> **Exercise**
Only the pictures are to be left out; return the rest of the data exactly as it stands.

* * *

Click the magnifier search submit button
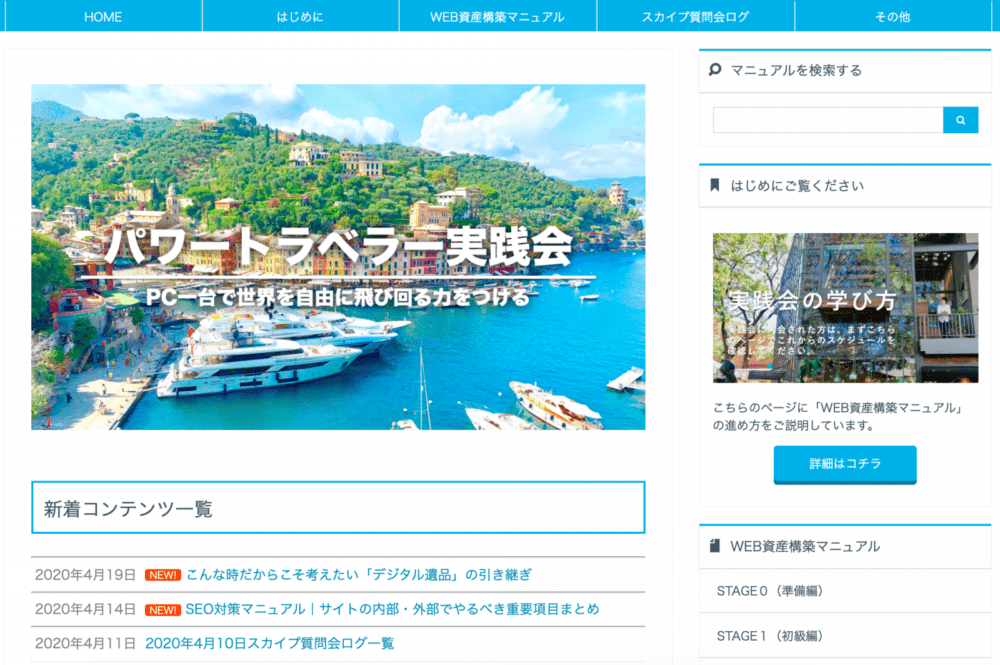Viewport: 1000px width, 665px height. 960,120
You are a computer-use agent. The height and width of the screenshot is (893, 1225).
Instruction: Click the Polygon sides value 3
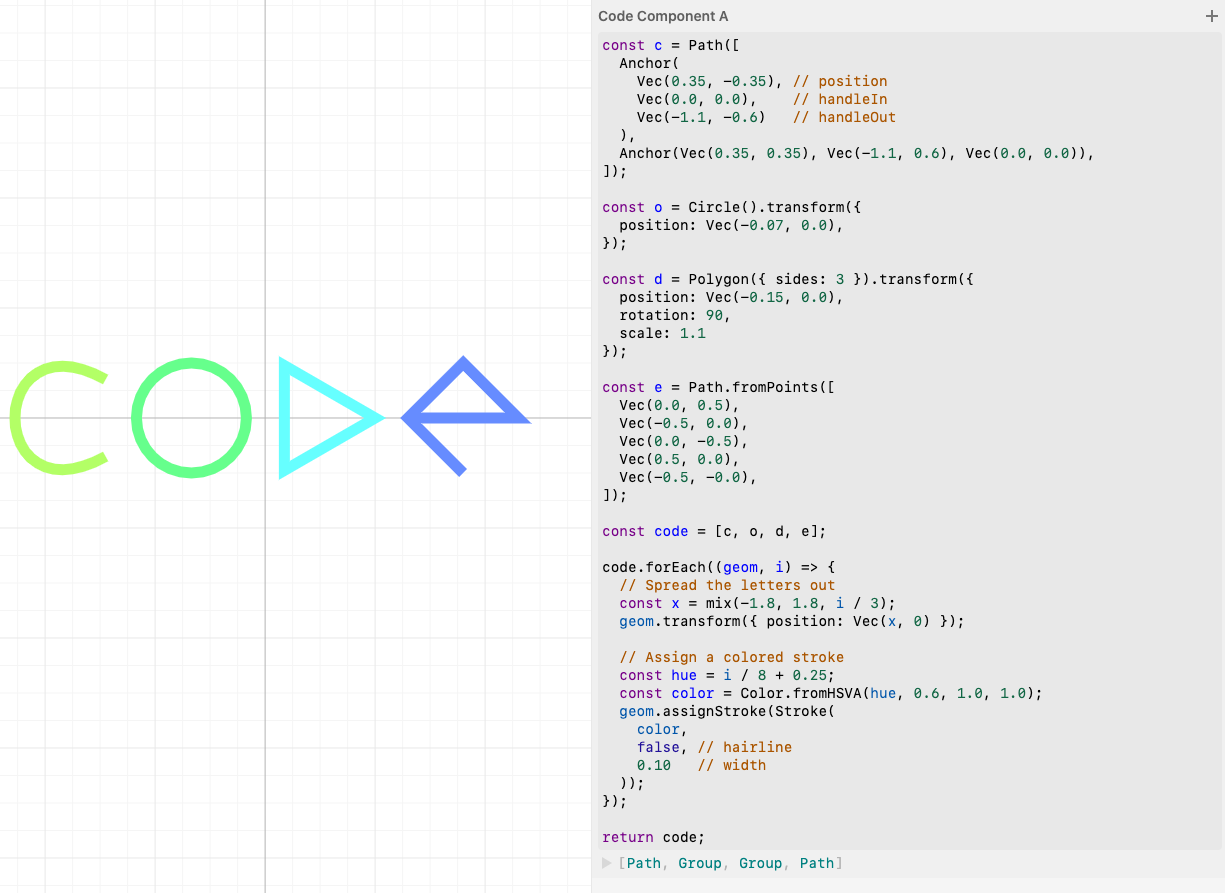point(840,279)
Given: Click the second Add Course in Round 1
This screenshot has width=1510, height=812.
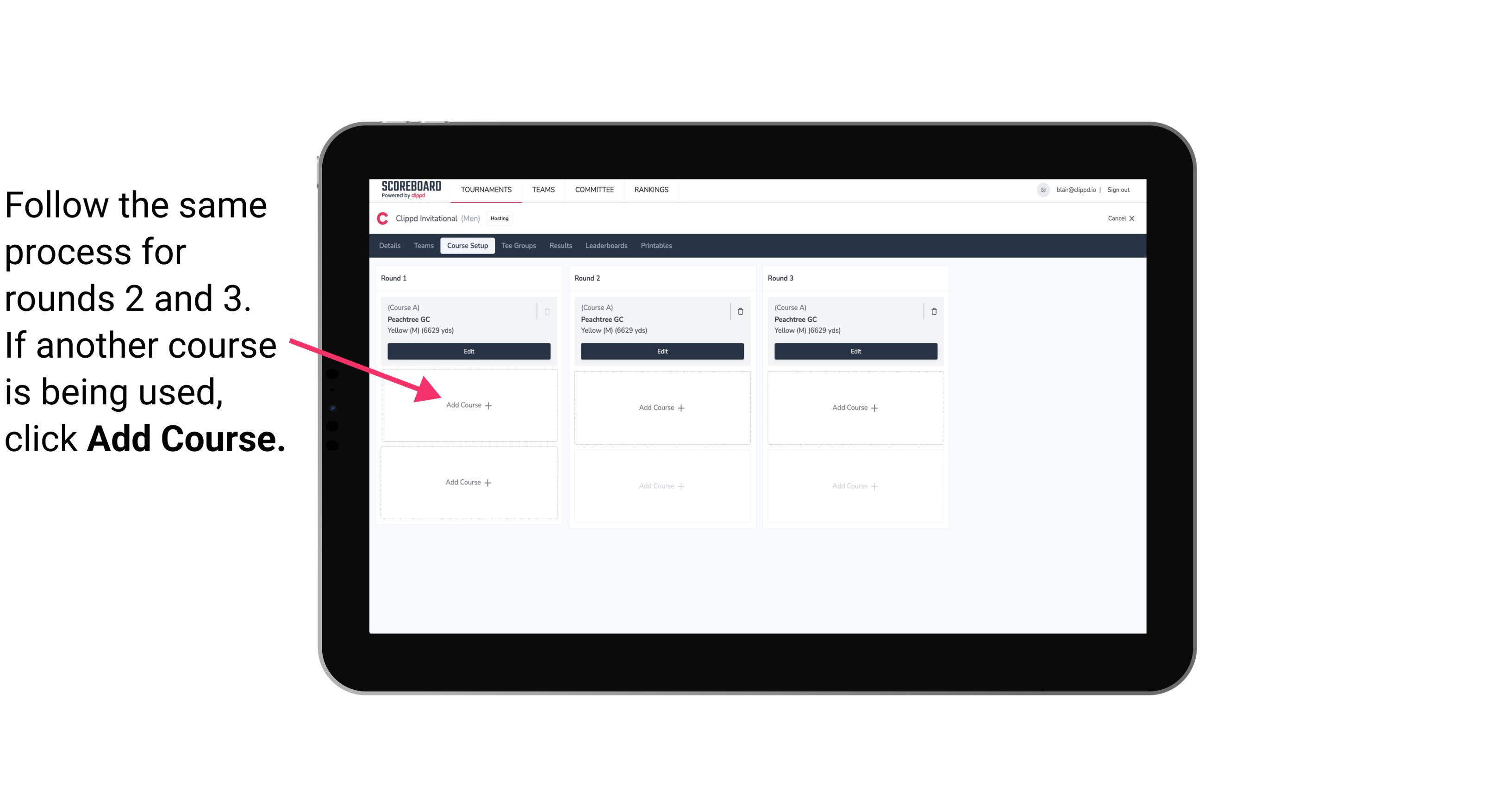Looking at the screenshot, I should pyautogui.click(x=468, y=481).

* * *

> **Answer to the exercise**
Click the magnifier search submit button
Viewport: 1000px width, 665px height. 960,120
You are a computer-use agent. The height and width of the screenshot is (893, 1225).
Instruction: Click the Polygon sides value 3
point(840,279)
Given: Click the second Add Course in Round 1
This screenshot has width=1510, height=812.
Looking at the screenshot, I should pyautogui.click(x=468, y=481).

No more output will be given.